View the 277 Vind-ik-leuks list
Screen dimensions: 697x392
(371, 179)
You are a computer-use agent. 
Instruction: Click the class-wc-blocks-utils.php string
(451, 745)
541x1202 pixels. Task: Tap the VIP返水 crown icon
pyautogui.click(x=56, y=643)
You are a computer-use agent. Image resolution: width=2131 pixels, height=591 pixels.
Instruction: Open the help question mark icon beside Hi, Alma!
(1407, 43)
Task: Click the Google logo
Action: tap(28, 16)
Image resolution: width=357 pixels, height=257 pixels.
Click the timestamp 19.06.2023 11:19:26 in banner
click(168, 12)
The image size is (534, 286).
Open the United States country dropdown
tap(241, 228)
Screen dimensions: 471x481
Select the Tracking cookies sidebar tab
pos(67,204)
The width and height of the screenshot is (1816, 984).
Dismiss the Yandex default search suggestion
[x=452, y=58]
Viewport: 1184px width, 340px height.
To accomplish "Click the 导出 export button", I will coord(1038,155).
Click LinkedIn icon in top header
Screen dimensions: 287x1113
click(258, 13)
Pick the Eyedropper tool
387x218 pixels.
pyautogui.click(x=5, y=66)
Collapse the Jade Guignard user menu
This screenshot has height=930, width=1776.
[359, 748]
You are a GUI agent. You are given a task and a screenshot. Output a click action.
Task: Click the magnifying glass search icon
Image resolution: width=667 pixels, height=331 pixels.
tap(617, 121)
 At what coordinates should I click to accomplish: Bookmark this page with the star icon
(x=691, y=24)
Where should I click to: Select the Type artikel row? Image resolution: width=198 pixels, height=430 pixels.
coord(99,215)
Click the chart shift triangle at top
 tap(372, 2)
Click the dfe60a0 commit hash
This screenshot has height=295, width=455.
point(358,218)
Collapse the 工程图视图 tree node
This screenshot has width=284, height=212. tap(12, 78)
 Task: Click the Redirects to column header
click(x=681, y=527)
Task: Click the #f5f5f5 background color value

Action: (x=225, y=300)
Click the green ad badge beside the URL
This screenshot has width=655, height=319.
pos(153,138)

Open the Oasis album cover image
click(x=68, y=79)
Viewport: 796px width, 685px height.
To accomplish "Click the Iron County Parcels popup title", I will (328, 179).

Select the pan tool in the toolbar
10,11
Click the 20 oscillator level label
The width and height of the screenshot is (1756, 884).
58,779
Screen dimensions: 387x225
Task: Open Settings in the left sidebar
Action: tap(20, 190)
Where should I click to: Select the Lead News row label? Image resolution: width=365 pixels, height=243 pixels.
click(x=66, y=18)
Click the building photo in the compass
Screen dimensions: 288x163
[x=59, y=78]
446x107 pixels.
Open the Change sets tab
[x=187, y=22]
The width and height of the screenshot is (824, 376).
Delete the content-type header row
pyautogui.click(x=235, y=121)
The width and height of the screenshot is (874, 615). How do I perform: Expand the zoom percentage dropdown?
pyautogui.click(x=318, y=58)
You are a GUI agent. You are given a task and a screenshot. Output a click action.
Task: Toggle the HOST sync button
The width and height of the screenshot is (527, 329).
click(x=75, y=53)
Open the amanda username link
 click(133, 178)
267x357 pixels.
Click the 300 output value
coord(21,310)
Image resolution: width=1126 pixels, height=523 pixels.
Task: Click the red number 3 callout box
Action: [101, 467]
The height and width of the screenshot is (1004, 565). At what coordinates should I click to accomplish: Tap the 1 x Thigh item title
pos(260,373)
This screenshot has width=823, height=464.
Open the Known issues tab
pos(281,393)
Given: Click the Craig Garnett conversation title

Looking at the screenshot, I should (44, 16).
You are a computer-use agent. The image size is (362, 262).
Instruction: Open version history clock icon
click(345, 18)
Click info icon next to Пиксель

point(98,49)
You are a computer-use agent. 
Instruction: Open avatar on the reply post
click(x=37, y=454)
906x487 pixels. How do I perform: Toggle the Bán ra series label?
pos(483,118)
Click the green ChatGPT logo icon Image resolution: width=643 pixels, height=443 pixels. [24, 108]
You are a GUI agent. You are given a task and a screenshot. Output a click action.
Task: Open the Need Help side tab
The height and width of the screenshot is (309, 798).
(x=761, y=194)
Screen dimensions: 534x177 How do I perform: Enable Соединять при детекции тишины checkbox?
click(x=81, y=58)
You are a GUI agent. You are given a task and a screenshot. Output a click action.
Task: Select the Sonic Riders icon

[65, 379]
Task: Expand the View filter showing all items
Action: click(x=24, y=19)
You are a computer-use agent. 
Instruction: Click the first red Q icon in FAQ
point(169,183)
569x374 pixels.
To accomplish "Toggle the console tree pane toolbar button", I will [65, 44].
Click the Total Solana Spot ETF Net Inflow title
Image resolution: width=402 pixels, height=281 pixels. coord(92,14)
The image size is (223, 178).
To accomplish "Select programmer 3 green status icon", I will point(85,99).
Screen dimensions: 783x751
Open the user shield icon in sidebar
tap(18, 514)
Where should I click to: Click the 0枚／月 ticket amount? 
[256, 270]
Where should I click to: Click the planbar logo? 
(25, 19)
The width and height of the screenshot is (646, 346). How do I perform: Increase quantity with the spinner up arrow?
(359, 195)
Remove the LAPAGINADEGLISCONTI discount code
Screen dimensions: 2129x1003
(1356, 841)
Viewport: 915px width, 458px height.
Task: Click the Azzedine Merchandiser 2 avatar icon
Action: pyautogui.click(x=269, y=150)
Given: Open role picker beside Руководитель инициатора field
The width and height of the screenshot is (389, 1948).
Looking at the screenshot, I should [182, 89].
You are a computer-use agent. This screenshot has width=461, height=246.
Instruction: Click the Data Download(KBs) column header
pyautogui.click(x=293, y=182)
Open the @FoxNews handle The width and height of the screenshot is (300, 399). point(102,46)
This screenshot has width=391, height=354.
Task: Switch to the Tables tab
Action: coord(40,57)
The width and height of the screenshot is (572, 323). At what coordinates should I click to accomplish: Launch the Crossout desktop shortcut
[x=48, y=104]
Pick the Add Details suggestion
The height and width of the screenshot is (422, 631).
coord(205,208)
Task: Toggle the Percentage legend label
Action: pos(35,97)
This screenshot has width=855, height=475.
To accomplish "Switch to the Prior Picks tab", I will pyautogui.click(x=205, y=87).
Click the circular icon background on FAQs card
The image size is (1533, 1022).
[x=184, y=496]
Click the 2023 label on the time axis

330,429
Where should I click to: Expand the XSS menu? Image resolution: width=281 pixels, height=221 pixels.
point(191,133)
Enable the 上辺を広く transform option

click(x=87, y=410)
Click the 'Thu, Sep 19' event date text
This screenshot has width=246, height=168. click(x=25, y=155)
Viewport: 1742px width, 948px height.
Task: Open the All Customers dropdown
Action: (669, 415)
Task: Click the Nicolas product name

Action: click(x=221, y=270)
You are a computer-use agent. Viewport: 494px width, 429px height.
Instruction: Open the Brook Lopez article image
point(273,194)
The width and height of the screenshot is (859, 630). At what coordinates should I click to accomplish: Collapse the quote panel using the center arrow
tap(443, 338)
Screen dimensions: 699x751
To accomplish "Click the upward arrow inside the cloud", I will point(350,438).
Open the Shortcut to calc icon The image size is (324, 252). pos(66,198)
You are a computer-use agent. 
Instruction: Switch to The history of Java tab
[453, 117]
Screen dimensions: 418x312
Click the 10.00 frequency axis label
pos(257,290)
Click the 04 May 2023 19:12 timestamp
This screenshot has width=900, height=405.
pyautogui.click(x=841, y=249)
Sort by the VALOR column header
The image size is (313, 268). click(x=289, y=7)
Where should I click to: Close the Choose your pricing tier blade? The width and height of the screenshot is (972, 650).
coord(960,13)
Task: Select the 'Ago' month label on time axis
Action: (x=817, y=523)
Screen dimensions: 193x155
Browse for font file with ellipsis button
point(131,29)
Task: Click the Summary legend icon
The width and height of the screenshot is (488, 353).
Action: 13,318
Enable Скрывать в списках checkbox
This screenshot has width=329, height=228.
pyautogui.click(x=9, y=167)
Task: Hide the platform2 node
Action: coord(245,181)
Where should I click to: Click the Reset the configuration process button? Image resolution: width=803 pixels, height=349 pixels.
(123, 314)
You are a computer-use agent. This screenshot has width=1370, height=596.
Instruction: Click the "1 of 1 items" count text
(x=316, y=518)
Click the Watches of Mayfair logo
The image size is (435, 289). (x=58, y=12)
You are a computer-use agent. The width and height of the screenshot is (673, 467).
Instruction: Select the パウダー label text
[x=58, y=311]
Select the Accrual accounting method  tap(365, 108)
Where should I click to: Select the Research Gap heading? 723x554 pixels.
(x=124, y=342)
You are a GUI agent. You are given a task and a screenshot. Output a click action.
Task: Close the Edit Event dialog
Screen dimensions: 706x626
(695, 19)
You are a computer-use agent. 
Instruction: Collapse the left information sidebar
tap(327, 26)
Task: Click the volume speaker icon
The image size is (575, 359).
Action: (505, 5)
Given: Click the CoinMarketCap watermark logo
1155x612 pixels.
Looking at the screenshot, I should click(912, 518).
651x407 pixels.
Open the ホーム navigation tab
◆ ◆ ◆ ◆ ◆ ◆ ◆
[WHAT YOU WILL DO]:
In the records, which lines use the word "green"? Report them.

[WRITTEN SOLUTION]:
Click the green ad badge beside the URL
Click the green ChatGPT logo icon Image resolution: width=643 pixels, height=443 pixels. [24, 108]
To accomplish "Select programmer 3 green status icon", I will point(85,99).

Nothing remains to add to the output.